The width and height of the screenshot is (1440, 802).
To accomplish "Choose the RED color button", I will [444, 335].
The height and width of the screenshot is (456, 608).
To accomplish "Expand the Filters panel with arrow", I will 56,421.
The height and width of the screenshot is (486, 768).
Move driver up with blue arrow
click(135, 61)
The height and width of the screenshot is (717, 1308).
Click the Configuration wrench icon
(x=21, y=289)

::::::::::

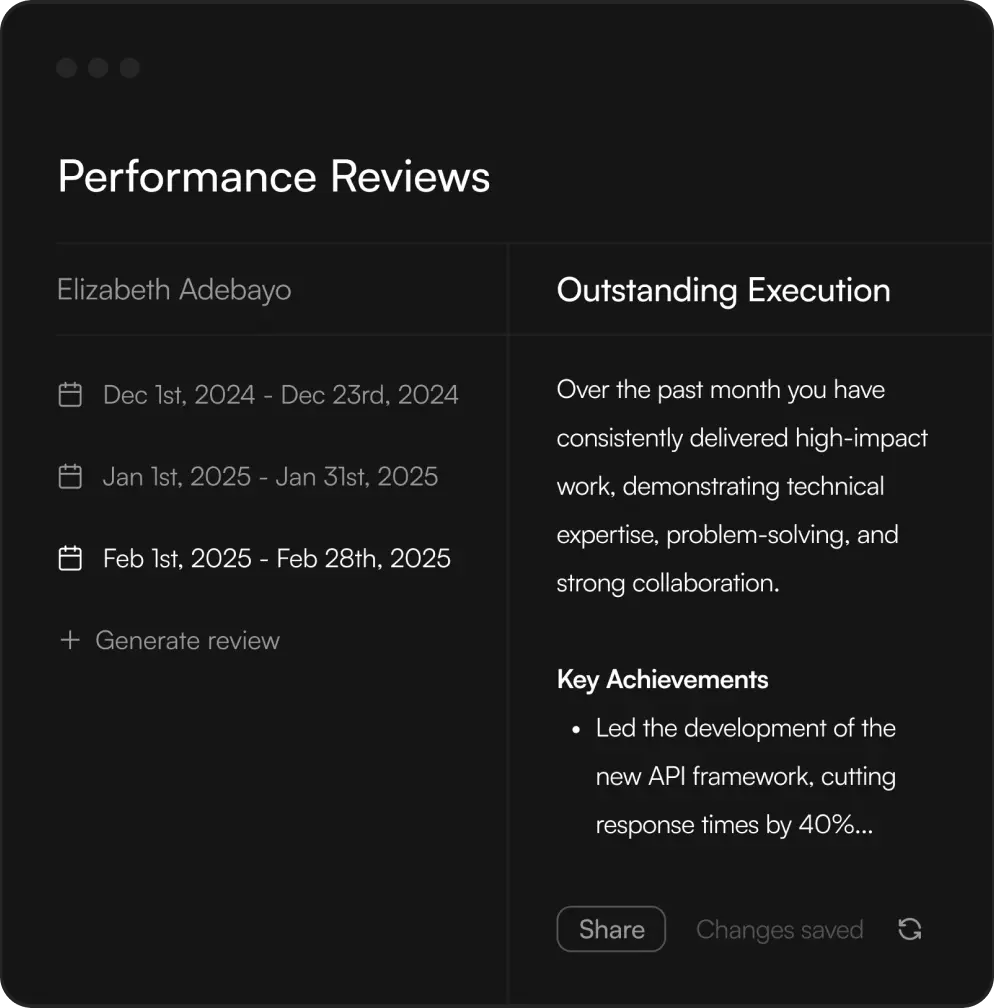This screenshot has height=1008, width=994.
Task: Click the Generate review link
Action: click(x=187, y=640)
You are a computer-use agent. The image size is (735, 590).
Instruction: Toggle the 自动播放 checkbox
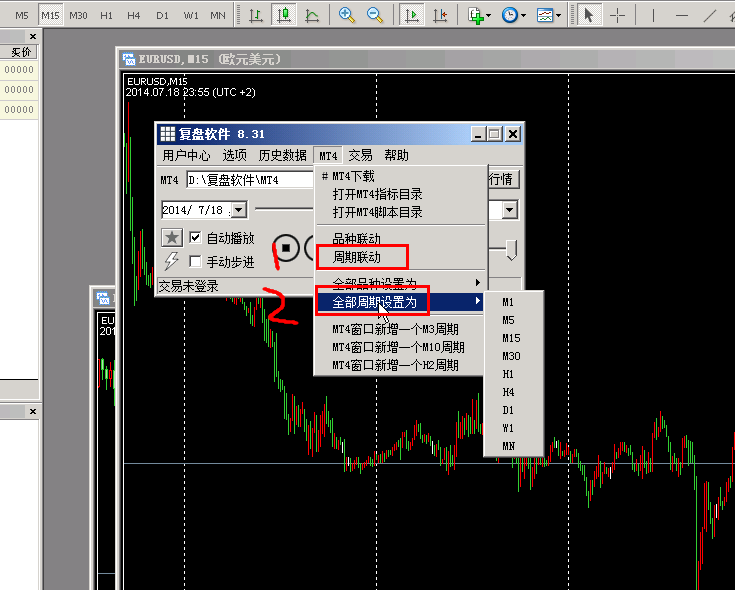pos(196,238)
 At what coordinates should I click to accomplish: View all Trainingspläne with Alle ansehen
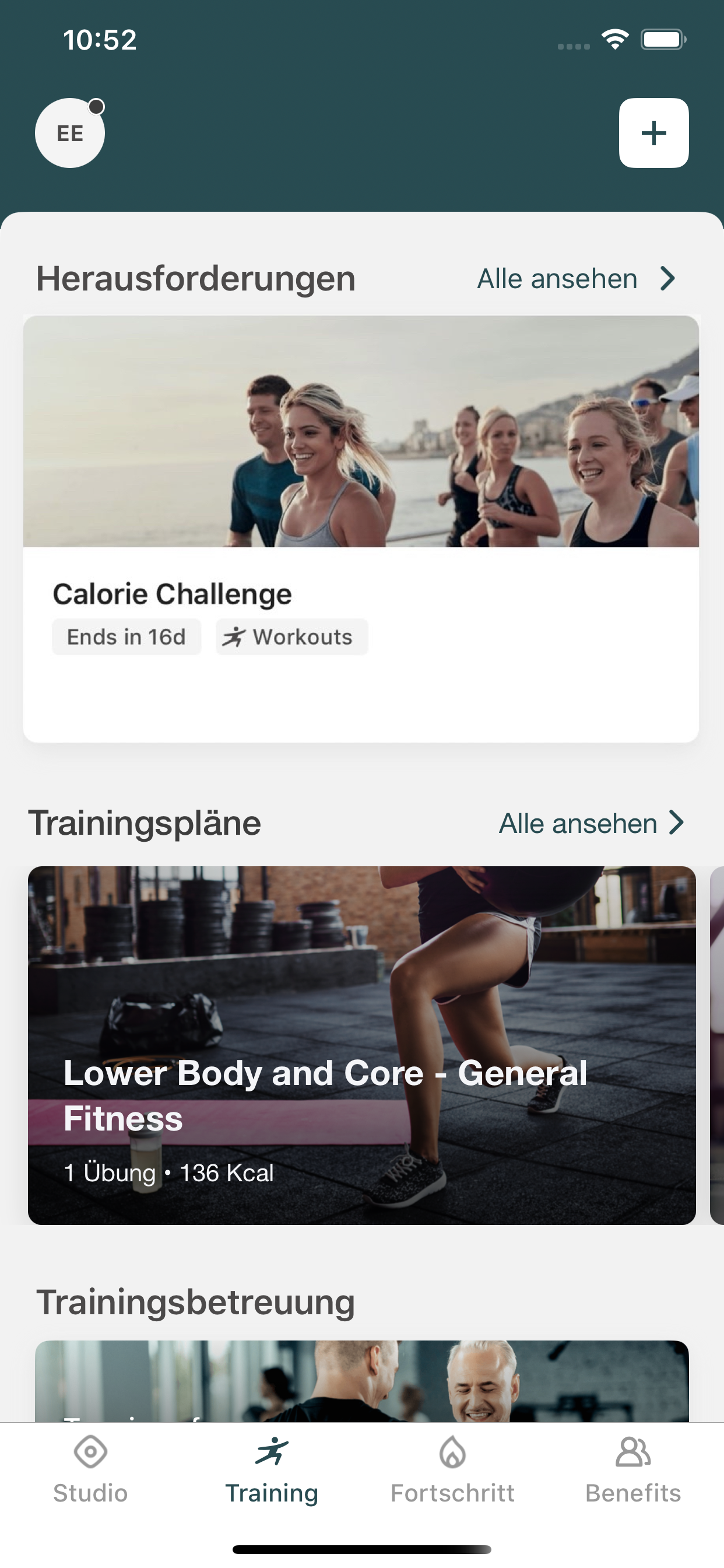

::::::::::

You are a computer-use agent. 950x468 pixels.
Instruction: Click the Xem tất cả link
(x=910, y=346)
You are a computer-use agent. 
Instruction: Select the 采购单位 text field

::::::::::

= TRY IT =
Review the material and copy each line in which the word "will" appears.

= OUTPUT BELOW =
To accomplish "Choose the RED color button", I will [444, 335].
To accomplish "Expand the Filters panel with arrow", I will 56,421.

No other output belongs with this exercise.